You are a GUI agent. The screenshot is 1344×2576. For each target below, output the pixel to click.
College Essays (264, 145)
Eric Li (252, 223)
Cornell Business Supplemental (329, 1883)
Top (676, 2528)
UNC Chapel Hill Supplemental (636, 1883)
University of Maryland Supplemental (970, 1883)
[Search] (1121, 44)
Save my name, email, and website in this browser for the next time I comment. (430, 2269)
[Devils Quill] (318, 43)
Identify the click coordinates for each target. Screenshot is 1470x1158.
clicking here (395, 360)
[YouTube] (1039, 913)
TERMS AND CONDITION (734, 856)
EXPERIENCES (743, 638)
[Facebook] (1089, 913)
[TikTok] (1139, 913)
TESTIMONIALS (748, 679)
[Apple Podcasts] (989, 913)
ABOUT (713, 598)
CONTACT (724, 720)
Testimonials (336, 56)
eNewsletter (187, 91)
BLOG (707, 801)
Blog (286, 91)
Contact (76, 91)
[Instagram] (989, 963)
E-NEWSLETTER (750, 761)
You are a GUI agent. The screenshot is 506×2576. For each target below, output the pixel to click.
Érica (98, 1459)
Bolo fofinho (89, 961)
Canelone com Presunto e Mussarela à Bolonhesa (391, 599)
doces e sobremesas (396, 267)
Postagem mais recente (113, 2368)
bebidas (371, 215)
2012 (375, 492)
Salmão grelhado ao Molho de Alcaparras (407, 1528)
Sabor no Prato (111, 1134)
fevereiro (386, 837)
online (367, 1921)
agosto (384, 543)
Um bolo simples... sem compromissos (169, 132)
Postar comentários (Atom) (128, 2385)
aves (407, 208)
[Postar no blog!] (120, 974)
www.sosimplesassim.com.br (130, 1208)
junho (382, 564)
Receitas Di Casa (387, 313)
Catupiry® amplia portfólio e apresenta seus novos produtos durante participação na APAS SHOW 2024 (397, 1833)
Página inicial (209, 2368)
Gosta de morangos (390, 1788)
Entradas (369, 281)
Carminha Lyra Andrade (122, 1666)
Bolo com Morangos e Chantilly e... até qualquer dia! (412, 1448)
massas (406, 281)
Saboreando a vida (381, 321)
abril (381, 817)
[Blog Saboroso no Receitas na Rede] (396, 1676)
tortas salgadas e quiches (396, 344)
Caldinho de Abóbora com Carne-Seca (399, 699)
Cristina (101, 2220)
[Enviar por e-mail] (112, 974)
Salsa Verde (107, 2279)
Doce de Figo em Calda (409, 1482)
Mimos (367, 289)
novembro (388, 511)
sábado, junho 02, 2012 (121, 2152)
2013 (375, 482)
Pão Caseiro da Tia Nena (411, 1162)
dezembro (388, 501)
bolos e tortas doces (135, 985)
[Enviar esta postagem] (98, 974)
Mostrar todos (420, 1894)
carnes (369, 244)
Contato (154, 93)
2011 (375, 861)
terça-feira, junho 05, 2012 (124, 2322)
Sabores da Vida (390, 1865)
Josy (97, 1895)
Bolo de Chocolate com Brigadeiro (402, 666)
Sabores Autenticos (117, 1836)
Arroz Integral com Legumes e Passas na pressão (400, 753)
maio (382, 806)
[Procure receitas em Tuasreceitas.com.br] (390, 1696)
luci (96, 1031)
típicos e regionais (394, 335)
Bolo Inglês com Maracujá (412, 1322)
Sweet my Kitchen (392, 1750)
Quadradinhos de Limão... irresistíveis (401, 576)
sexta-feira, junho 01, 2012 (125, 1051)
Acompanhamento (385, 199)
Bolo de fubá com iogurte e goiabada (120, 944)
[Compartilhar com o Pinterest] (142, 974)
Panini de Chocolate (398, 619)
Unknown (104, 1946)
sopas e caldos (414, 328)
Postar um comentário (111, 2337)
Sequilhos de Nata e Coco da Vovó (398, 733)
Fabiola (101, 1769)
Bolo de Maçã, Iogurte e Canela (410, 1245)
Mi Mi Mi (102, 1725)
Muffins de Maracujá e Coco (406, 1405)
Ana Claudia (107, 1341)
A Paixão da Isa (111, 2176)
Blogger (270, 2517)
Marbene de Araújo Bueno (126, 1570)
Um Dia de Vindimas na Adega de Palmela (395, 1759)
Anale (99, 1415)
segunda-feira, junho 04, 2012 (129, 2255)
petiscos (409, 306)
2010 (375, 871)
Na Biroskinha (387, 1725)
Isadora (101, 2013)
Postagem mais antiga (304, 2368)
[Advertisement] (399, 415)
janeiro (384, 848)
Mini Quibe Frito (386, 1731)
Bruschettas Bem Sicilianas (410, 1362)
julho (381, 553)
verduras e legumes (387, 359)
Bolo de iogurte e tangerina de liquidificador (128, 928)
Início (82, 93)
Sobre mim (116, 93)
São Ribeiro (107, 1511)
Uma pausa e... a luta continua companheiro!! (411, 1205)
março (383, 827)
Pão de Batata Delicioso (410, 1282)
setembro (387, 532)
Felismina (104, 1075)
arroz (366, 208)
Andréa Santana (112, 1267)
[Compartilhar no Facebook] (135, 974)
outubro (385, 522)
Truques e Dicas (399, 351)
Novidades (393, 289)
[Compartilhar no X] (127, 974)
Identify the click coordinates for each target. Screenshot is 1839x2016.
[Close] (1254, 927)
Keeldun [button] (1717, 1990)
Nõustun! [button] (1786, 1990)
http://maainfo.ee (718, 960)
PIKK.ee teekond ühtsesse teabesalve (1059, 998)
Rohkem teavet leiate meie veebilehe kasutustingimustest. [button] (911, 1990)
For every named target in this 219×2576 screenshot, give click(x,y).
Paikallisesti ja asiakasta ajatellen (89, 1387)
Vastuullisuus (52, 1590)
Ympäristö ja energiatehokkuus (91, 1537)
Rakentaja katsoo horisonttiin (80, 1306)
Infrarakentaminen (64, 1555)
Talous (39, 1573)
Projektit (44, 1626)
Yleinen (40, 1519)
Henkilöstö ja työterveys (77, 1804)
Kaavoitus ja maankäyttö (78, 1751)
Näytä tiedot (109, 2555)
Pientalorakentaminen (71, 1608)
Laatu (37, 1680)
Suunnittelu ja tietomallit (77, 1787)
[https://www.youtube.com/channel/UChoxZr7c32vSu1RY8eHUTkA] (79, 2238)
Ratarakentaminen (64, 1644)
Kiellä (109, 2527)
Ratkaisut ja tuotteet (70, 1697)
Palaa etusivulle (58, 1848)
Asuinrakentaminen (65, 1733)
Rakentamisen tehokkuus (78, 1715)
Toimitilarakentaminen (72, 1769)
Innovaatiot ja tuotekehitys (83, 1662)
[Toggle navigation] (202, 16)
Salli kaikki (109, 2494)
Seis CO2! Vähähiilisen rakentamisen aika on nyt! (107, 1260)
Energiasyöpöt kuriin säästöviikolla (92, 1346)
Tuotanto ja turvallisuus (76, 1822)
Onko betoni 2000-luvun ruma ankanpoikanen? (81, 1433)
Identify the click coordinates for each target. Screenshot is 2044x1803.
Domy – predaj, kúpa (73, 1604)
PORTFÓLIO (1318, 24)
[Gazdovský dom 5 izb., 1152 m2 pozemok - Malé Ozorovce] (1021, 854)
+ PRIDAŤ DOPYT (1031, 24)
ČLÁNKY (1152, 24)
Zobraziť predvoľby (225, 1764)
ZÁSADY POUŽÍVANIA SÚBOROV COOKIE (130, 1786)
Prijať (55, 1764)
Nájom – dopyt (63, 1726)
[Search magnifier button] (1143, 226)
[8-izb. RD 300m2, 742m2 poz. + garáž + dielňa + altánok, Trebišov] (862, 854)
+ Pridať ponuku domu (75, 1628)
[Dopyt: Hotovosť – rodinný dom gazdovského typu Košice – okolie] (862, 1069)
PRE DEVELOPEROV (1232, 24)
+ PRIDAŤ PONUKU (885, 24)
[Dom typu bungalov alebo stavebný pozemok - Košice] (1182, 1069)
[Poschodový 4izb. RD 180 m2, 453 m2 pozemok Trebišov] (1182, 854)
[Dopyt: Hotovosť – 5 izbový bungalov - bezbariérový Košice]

☆ ☆ ☆

One stretch of the lines above is wanted, from the line that contains "Ana Claudia (107, 1341)" through the line that contains "verduras e legumes (387, 359)". Output it exactly.

Completed exercise —
Ana Claudia (107, 1341)
A Paixão da Isa (111, 2176)
Blogger (270, 2517)
Marbene de Araújo Bueno (126, 1570)
Um Dia de Vindimas na Adega de Palmela (395, 1759)
Anale (99, 1415)
segunda-feira, junho 04, 2012 (129, 2255)
petiscos (409, 306)
2010 (375, 871)
Na Biroskinha (387, 1725)
Isadora (101, 2013)
Postagem mais antiga (304, 2368)
[Advertisement] (399, 415)
janeiro (384, 848)
Mini Quibe Frito (386, 1731)
Bruschettas Bem Sicilianas (410, 1362)
julho (381, 553)
verduras e legumes (387, 359)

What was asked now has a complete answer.